• _Aim of the task_
Restate the lines exactly, starting at the line that contains "The height and width of the screenshot is (813, 751)." and finishing with the final line of the records.

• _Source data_
---------------
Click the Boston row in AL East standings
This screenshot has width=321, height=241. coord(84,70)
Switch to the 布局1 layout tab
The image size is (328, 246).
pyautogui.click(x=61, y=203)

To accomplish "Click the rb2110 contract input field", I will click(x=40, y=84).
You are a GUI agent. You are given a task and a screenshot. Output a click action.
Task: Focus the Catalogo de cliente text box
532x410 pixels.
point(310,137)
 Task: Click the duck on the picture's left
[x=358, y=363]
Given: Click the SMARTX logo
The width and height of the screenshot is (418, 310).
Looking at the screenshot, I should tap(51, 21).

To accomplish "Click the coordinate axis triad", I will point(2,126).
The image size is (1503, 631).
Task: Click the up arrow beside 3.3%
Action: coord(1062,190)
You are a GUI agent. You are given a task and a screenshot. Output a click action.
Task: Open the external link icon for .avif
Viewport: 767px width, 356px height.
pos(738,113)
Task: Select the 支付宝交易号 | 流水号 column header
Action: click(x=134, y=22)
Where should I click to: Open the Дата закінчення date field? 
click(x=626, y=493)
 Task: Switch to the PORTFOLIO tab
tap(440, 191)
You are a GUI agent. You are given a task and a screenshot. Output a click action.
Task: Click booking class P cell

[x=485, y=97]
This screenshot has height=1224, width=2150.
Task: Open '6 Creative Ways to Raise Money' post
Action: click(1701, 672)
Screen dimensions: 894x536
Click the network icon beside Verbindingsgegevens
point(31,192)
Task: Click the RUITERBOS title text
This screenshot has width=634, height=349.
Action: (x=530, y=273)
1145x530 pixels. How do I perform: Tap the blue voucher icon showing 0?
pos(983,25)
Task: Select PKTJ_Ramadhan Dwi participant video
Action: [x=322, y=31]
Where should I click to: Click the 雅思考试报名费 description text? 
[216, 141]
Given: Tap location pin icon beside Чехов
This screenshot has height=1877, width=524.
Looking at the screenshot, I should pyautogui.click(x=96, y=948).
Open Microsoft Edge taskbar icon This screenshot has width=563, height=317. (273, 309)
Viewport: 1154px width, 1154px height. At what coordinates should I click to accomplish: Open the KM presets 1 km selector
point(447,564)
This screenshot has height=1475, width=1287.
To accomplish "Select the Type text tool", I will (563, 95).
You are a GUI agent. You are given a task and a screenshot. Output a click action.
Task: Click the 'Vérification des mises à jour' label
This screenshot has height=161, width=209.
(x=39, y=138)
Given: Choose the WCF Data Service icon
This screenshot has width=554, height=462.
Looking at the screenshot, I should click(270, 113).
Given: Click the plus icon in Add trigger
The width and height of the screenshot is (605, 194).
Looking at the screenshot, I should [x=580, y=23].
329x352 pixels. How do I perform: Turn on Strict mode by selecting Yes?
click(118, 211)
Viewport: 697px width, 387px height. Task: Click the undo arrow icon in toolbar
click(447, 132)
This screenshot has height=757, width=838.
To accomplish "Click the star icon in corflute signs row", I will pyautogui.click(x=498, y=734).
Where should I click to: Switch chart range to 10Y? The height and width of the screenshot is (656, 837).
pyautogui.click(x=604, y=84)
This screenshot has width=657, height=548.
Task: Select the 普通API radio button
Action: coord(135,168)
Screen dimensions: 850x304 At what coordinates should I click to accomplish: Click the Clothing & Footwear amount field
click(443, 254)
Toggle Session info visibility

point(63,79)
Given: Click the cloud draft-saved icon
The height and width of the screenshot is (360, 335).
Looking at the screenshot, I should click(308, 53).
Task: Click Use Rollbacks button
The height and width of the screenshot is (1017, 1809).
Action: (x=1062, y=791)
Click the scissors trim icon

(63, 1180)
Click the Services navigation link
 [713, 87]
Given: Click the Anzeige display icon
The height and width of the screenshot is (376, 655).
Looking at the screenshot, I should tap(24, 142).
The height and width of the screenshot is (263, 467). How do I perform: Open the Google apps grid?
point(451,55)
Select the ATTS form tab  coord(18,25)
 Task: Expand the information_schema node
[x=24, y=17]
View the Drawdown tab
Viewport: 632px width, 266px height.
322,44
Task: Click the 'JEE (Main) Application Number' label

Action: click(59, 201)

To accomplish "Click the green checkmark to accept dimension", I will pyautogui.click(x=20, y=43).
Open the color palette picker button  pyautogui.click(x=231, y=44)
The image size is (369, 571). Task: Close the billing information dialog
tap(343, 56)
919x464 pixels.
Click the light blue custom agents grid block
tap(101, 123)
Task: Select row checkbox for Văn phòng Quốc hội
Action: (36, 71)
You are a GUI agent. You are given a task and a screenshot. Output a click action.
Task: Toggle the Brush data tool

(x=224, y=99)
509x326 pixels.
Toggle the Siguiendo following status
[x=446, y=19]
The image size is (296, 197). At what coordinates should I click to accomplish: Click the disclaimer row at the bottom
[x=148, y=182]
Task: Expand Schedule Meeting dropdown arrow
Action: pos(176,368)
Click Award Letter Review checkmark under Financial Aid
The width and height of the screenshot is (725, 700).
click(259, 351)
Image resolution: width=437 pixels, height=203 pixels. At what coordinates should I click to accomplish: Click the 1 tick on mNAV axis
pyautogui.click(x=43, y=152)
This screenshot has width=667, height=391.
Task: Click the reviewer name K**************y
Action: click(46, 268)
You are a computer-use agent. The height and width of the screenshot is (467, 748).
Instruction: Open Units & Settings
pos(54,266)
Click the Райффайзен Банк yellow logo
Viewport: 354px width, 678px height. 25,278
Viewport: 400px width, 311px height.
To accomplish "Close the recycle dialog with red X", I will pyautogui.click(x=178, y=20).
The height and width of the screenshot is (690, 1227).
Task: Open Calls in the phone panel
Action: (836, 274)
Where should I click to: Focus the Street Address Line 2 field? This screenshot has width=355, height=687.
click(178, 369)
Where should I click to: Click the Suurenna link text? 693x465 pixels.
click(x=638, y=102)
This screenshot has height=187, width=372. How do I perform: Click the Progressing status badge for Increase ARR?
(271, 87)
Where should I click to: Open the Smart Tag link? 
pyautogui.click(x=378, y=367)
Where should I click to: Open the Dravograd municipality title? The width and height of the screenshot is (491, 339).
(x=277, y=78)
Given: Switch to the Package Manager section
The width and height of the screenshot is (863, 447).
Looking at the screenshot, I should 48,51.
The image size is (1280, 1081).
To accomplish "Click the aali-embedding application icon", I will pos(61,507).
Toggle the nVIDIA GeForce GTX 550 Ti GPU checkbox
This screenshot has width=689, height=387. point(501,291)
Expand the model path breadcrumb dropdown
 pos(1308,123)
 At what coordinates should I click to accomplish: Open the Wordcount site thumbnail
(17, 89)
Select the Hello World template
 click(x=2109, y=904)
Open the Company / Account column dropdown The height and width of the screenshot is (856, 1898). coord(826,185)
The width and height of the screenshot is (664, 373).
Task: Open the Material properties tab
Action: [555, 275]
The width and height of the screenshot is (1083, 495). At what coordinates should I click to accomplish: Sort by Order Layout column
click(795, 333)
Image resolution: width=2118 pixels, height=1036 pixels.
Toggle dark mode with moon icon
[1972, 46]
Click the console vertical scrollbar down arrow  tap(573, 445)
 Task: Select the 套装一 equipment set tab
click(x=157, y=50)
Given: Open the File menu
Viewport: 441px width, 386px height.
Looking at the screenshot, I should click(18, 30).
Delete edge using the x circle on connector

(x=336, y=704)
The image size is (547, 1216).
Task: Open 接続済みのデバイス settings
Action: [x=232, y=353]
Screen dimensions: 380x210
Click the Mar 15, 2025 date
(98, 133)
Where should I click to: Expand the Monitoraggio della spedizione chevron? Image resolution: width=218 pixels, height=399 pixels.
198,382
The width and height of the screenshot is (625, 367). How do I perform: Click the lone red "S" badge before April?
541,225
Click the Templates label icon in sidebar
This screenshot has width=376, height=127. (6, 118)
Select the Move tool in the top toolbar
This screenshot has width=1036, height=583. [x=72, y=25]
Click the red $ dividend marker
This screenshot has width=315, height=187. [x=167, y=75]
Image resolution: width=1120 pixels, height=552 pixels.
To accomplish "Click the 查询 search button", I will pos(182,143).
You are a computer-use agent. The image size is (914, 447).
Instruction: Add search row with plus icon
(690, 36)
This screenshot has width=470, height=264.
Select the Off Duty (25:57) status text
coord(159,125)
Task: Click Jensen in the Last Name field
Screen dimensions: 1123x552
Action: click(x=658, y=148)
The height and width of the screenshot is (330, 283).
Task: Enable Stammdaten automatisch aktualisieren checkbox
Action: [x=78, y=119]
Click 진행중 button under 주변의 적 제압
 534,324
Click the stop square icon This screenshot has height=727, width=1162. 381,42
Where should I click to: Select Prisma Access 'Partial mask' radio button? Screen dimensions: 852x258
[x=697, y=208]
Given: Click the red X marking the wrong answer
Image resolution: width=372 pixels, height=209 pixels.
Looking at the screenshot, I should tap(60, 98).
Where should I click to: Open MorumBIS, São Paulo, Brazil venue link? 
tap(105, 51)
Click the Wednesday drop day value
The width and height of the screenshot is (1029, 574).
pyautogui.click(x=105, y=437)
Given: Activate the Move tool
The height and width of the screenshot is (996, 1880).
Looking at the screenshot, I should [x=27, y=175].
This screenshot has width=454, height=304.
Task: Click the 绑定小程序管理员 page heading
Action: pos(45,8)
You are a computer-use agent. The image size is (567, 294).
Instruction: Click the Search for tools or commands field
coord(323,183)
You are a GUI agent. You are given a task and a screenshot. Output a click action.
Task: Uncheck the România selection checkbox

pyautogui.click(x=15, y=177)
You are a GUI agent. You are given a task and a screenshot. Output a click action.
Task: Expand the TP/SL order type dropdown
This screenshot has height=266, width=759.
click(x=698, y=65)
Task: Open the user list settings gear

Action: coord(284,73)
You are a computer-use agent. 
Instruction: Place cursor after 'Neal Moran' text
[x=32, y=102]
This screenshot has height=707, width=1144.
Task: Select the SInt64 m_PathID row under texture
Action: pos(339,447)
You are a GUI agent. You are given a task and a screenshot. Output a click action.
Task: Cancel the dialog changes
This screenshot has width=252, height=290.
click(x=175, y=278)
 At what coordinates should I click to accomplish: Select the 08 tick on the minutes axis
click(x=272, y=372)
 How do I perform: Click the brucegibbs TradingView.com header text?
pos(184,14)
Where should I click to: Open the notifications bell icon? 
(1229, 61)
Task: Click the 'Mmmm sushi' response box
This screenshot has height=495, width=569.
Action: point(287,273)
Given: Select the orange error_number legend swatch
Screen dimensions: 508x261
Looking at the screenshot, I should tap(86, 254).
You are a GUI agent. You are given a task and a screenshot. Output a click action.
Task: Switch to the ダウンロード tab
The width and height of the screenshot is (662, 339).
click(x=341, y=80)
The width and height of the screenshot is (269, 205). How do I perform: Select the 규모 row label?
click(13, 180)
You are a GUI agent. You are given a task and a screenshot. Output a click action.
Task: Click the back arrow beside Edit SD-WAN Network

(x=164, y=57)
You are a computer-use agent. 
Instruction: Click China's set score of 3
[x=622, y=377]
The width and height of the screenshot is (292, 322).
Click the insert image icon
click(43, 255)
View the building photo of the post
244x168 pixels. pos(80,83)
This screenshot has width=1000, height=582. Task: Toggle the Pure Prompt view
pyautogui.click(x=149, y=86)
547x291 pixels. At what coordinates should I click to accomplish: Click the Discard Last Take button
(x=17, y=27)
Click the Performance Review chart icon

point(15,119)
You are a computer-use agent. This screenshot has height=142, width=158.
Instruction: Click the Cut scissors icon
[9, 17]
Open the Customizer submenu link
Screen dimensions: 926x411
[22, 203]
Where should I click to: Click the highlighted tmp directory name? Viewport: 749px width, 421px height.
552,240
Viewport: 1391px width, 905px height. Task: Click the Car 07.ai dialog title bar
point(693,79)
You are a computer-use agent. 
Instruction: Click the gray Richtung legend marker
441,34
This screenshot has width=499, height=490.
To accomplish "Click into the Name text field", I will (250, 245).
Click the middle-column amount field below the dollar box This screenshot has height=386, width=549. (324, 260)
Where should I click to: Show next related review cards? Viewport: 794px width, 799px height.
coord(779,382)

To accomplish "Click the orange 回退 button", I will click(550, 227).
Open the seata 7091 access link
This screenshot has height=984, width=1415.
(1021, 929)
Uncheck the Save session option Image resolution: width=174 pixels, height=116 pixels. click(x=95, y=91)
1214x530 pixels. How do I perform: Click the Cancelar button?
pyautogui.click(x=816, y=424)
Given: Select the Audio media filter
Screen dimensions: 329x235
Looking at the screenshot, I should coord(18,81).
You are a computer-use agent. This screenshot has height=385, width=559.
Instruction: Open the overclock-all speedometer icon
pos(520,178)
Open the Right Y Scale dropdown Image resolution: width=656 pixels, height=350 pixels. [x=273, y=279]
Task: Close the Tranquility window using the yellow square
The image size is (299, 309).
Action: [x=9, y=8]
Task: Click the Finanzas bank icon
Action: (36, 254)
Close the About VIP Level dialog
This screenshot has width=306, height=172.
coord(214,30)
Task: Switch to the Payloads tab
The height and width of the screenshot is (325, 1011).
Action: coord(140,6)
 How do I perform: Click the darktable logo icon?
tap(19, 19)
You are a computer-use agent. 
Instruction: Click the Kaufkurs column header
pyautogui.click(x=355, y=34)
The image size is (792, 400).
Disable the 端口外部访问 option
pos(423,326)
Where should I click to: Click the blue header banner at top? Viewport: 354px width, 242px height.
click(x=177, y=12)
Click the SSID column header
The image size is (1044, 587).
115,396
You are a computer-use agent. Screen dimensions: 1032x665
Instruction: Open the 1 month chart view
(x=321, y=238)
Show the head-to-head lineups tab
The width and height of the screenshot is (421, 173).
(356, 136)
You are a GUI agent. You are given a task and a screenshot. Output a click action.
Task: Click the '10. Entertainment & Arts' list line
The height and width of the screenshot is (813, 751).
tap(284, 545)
---------------
• _Answer below_
The height and width of the screenshot is (813, 751).
tap(284, 545)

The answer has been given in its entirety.